MORAL INNOCENCE AND POLITICAL PRAGMATISM: THE SELECTIVE VISIBILITY OF PAKISTANI WOMEN IN GLOBAL FEMINIST DISCOURSE
DOI:
https://doi.org/10.63878/qrjs778Keywords:
#postcolonial feminism, #representation, #Pakistani women, #political leadership, #moral innocence, #discourse, #absence.Abstract
This research explored the ways in which Pakistani womanhood is created by global feminist and human-rights discourses in terms of regimes of selective visibility that favour the moral innocence against political expediency and institutional agency. In a comparative textual and discourse analysis of I Am Malala by Malala Yousafzai and Daughter of the East by Benazir Bhutto, the research paper shows that transnational feminist discourse disproportionately extends women's victimhood and moral uprightness, making their power, compromise, and statecraft less visible in the global arrangements of visibility.

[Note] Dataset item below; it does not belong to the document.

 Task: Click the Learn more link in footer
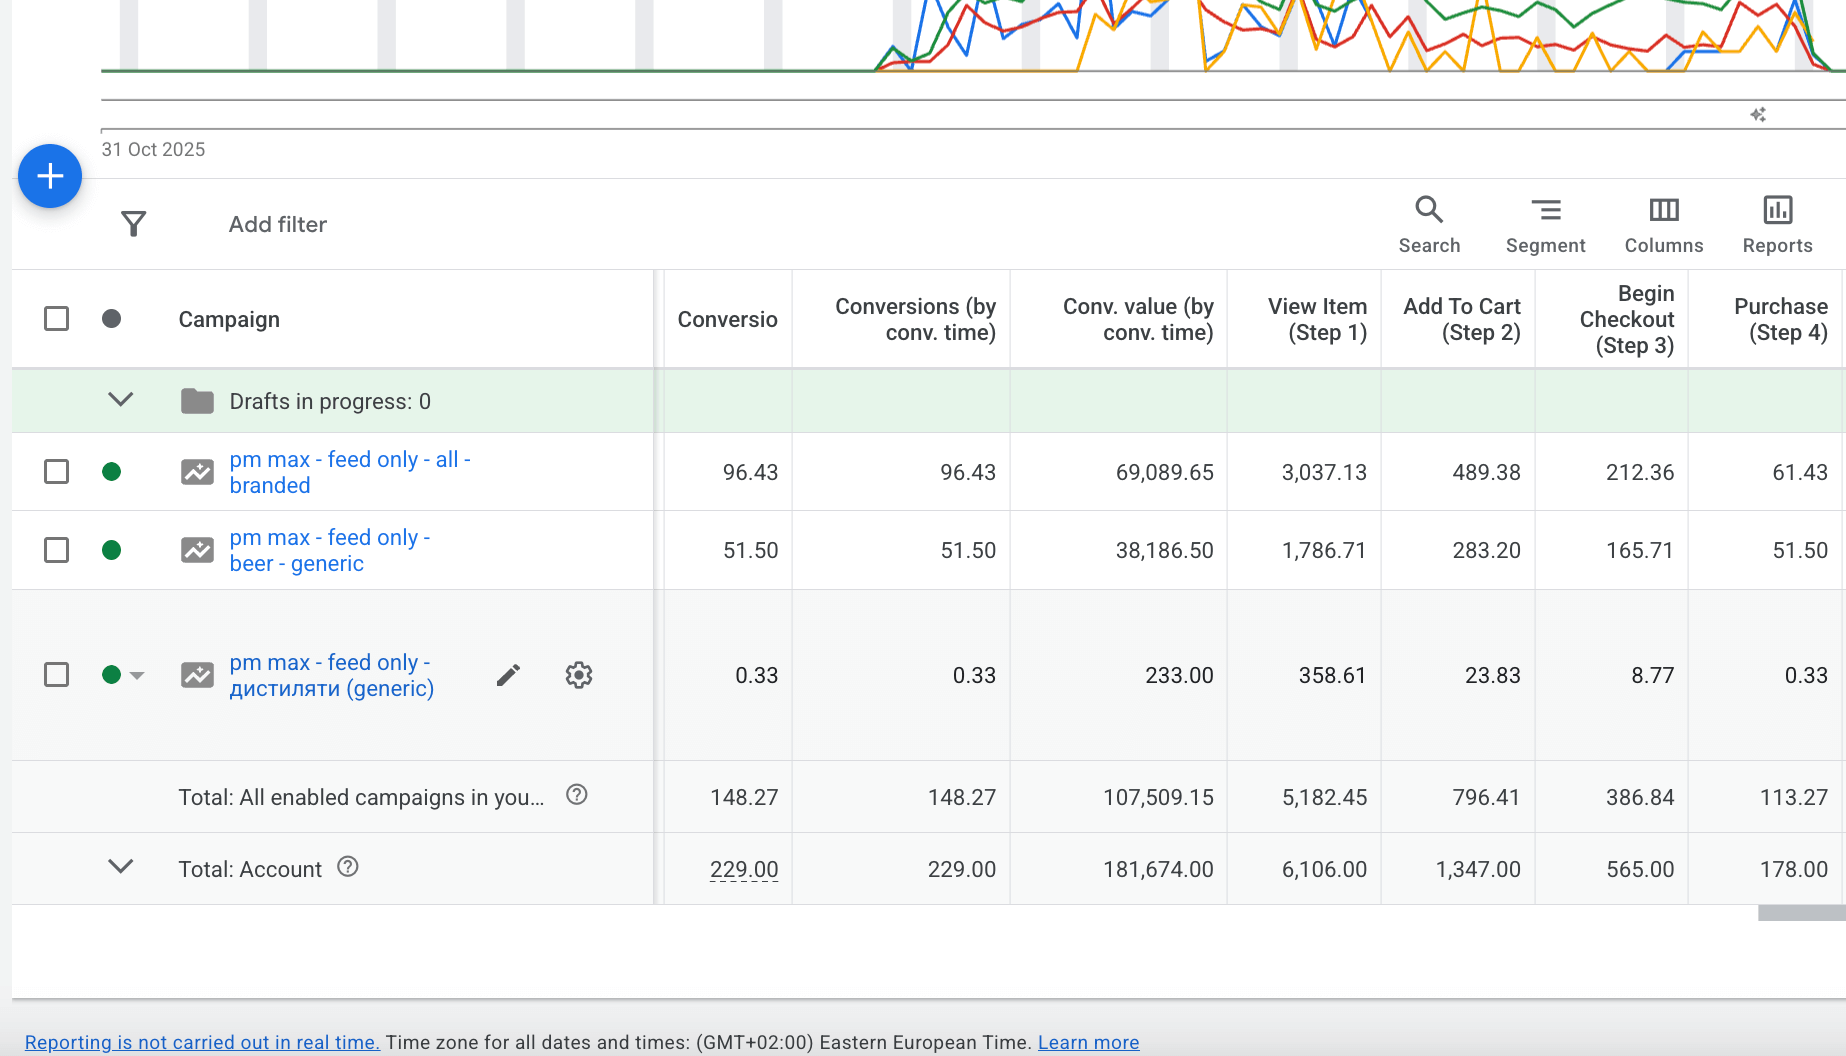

Based on postcolonial feminist theory, discourse analysis, and studies of silence and absence, the article theorises absence as a non-random absence but rather as an organised phenomenon of discursive effectivity caused by unequal relations of power, which govern intelligibility, legitimacy, and moral acceptability. It is analysed that whereas the story of Malala is universally popularised with the help of a humanitarian grammar depoliticising the agency, the story on the topic of female political leadership by Bhutto is relatively mute or restructured because it is implicated in power, governance, and ambiguity. This study tackles the mainstream feminist theories that confuse empowerment with innocence through its foregrounding of the politics of visibility and erasure, and prefers a broader definition of women's agency to incorporate all aspects of negotiation and compromise and institutional power in postcolonial society.